### [Using the information]
• a. List every month named in the piece about winter weather, in the order each first appears.
• b. Write the next paragraph of the piece about winter weather, picking up after its final sentence.

### [Text section]
Years ago there was a comedian whose catch phrase was “I’m so confused.” To be honest I know how he feels. Sunday morning I got up to go to church to cook breakfast at 6:30, I could have worn shorts if I wanted to. Then Monday morning I had to go to Florence, left around nine, thinking it was about the same, so I had on shorts, guess what, I like to froze to death! I’ve heard of “Global Warming” but this is getting ridiculous.
Didn’t winter start about the middle of December? I think it was cold for a few days, but even Christmas, really wasn’t Christmas this year, I mean it was a little chilly but nothing to brag about. Nowadays if we think about snow, we’re really thinking about late February maybe even the first of March. Wasn’t it last year or the year before we had snow the last weekend of February?
Now I’m not complaining, just explaining as my Daddy use to say. But it seems to me winter just lasts a couple weeks now, not like it did when we were young. Oh sure, it would stay warm till late September, but by the middle of October, there was a chill coming on, and by Thanksgiving it was cold. Christmas would roll around, and with it a chance, just a chance of snow. These days we’re lucky if we even have to wear a coat at Christmas.

### [Dataset excerpts]

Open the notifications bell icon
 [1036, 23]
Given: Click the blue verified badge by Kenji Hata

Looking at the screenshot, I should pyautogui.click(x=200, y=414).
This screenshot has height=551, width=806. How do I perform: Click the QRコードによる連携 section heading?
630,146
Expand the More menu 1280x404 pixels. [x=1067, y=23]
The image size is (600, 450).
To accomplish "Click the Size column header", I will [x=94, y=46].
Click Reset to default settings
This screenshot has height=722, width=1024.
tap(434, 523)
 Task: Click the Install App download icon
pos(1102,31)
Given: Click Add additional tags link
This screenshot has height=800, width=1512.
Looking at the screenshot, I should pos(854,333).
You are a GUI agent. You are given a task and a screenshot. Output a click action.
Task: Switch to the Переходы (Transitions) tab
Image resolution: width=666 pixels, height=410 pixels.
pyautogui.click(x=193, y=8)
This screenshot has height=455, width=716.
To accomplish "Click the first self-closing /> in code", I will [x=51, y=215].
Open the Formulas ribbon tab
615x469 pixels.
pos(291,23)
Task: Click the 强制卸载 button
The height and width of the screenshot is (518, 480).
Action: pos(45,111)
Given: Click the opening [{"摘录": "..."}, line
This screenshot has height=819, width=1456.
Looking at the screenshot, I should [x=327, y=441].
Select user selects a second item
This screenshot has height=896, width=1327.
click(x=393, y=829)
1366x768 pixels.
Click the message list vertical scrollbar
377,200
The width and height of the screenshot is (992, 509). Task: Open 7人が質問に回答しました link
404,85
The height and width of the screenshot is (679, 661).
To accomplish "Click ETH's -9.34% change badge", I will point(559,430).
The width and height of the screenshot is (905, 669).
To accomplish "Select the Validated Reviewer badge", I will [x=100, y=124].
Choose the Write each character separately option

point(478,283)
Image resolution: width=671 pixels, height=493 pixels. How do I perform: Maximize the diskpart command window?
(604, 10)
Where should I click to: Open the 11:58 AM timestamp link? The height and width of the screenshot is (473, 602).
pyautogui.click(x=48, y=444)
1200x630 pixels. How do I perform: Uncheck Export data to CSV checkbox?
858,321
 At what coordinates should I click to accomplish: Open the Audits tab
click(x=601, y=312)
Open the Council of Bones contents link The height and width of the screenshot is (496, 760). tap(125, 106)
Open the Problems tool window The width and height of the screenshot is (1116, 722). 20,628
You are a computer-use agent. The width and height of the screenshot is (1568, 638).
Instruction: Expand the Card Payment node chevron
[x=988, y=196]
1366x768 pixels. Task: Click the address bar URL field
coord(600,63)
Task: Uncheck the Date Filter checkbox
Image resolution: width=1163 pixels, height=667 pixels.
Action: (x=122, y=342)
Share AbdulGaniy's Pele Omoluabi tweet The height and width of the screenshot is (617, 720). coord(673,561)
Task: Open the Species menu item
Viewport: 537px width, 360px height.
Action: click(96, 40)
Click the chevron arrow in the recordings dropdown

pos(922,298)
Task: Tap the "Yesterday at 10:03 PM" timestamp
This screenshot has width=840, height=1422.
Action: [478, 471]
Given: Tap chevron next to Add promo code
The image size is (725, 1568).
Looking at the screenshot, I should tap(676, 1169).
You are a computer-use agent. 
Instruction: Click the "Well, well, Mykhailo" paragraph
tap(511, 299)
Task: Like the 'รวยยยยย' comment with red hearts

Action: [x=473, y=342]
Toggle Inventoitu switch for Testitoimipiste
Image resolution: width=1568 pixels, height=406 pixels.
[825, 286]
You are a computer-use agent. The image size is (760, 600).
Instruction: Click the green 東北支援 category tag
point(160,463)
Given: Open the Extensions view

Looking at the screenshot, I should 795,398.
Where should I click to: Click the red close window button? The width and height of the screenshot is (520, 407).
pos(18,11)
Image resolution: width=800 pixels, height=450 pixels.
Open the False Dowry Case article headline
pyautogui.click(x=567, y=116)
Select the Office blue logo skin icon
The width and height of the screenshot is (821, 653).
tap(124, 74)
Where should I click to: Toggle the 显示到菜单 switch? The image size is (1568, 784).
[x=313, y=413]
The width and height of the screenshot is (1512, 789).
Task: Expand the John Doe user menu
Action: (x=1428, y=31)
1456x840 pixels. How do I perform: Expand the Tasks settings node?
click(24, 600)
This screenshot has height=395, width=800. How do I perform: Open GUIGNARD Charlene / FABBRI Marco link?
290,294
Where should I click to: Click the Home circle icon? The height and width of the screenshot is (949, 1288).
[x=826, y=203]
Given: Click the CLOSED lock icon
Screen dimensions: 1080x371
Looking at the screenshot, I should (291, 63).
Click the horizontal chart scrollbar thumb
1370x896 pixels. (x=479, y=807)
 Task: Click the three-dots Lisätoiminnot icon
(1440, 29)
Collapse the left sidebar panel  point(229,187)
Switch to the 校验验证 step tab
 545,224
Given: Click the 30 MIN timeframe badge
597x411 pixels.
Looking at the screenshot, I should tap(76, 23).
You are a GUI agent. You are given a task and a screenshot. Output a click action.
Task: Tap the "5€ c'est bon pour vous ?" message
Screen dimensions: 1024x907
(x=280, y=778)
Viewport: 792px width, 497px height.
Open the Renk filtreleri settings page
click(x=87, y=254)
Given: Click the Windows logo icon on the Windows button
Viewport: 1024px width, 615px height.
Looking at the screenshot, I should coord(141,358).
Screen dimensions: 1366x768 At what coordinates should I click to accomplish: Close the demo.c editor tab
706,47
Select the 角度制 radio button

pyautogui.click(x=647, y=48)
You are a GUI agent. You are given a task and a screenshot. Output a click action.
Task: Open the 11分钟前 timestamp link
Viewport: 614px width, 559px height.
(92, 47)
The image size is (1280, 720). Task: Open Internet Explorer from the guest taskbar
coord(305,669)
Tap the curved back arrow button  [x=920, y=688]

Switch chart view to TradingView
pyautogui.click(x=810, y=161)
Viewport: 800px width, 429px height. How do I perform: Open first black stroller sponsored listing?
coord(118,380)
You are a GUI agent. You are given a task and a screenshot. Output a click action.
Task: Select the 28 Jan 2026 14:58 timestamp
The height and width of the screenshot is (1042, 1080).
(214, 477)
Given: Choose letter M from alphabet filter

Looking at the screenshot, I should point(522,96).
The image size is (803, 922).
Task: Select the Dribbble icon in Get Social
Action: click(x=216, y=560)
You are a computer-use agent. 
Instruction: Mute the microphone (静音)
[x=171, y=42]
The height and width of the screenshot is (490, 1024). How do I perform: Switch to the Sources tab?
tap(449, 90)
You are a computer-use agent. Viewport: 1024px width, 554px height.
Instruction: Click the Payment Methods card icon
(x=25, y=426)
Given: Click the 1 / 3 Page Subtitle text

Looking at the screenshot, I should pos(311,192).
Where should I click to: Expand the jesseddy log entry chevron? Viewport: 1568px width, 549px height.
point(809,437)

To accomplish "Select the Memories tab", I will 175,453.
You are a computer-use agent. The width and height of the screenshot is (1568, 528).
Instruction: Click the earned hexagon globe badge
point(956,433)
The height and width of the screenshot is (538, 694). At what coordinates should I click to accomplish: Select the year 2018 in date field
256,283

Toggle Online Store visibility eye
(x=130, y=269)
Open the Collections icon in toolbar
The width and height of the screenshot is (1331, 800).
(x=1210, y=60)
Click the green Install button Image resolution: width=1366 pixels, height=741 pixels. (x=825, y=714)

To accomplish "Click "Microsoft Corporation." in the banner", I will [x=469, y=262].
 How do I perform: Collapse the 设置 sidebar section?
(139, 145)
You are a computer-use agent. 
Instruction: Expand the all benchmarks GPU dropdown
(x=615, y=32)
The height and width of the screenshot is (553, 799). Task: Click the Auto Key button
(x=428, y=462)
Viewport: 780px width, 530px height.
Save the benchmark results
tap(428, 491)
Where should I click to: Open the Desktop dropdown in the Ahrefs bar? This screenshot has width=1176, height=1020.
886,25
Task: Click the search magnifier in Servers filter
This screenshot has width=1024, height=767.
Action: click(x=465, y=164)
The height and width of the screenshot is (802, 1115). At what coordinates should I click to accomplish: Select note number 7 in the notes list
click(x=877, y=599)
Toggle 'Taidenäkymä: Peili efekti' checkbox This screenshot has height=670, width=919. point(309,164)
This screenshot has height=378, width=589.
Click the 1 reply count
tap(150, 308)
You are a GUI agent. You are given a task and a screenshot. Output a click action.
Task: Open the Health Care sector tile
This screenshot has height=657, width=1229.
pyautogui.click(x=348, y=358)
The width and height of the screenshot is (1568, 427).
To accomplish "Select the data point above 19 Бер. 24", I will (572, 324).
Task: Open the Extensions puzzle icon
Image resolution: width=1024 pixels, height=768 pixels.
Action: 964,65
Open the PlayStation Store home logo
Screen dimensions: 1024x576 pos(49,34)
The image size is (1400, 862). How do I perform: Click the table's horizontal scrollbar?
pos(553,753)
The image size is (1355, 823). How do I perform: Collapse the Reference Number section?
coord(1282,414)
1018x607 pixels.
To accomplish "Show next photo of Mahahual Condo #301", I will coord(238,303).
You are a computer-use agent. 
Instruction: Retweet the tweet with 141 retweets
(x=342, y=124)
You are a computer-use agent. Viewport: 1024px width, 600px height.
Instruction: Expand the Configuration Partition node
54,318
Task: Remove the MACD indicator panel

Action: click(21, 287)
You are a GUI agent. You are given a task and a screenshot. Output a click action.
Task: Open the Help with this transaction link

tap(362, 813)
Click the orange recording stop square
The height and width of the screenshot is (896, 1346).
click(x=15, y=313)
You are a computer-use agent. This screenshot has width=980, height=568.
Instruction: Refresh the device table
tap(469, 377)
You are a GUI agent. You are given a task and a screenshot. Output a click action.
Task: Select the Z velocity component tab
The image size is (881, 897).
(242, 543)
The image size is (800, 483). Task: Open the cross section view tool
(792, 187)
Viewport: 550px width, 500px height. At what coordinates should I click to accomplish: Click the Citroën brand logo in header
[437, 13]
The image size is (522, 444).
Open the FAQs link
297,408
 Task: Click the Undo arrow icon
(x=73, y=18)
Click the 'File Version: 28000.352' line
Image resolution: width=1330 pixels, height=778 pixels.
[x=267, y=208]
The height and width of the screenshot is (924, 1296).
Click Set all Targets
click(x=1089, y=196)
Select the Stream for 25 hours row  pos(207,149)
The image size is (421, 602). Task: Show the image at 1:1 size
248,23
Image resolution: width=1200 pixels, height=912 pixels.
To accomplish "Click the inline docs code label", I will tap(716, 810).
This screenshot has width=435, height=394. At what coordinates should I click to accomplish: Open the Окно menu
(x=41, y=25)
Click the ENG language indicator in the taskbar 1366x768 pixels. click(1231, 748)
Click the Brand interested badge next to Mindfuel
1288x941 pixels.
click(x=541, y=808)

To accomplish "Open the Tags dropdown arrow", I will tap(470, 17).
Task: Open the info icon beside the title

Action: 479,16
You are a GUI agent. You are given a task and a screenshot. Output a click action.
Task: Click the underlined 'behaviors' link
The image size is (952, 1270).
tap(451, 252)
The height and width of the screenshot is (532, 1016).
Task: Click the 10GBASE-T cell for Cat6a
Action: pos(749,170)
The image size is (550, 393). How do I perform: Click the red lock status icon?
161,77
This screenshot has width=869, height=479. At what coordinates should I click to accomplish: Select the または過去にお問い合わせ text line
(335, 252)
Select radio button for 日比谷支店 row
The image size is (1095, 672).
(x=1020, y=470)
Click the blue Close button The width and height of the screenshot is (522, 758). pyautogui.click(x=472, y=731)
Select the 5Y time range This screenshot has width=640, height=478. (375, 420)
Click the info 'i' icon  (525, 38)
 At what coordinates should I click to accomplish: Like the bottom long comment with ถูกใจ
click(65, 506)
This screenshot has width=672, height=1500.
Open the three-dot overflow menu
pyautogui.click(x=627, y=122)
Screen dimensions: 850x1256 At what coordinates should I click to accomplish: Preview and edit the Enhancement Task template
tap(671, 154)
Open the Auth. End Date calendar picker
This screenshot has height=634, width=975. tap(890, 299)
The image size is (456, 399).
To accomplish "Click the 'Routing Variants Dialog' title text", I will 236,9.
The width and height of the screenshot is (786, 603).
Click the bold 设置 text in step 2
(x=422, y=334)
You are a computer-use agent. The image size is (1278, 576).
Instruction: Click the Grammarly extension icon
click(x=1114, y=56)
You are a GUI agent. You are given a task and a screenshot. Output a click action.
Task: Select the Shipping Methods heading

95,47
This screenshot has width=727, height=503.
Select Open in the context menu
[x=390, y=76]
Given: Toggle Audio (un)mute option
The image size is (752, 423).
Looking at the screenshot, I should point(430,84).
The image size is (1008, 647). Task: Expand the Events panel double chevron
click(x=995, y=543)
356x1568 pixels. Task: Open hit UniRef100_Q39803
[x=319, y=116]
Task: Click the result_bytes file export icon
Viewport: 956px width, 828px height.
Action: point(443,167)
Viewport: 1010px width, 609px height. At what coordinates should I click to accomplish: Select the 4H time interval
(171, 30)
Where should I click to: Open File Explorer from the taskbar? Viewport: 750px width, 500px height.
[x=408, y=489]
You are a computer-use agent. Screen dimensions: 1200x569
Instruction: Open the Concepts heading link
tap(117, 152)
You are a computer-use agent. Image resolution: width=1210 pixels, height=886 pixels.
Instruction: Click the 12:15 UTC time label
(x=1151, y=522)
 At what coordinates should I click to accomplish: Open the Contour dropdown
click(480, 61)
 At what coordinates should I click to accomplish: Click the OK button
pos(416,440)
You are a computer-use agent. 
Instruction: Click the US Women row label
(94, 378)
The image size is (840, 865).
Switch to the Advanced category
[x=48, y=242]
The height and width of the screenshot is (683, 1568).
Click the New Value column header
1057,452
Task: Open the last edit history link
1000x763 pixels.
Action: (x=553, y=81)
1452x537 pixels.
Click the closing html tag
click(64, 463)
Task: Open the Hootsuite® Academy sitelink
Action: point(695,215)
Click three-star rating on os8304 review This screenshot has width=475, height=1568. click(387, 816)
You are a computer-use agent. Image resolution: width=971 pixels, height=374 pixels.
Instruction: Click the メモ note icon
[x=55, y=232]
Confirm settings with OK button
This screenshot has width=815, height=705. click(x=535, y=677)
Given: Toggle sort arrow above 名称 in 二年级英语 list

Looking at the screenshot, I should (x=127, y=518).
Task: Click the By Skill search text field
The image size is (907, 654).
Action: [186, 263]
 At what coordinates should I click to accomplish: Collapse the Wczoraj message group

### [Answer list]
• a. December, February, March, September, October

• b.
Now like most of us, I’m not crazy about standing outside in 20 degree weather with the wind blowing up your pants leg, but it does seem like something’s out of whack. If it gets to seventy degrees in January, what’s July going to be like? I know those snowbirds are eating up this warm weather, playing golf and all, but when early August gets here and it’s too hot to breathe, is it worth it? Some days it’s too hot to fish, so what’s the use calling in sick, to sit in the house, I don’t think so.
It’s not like we can do anything about it anyway, but it does give us something to complain about. And let’s face it, we love doing that. Like “It’s so hot outside I had to use my inhaler to take the trash out”. Or “I got so much clothes on if I dropped a dollar I couldn’t bend over to pick it up.” And then there’s, “My wife’s feet are so cold, if a guy was having a heart attack, I’d just stick her feet to his back, that would jump start his heart, or kill him, one of the two.”
But this crazy weather is got to where it’s affecting things we use to take for granted, like how many people you know plant gardens now? I’m not talking about a couple tomato plants and a pepper plant, I’m talking about butter beans, cucumbers, corn, and stuff like that. Back when I was growing up everybody had a garden, now I don’t think I know anybody who does, though probably some still do. Every year Mr. Govane would come by with his mule and wagon and lay it back for Momma and Daddy, then in the afternoon they would be out there with a hoe, getting it ready. To be honest, I didn’t work in it too much, let’s just say that’s a column for another day. But I use to shell those butterbeans, and if I never do it again, I won’t miss it.
In fact one time we spent three days, from sun up till sun down shelling them, Me Momma, and Barbara Taylor, seems like it was four or five bushels, I swore if I ever had to do that again I’d never eat another one. Thank the Lord for the man who invented the bean sheller.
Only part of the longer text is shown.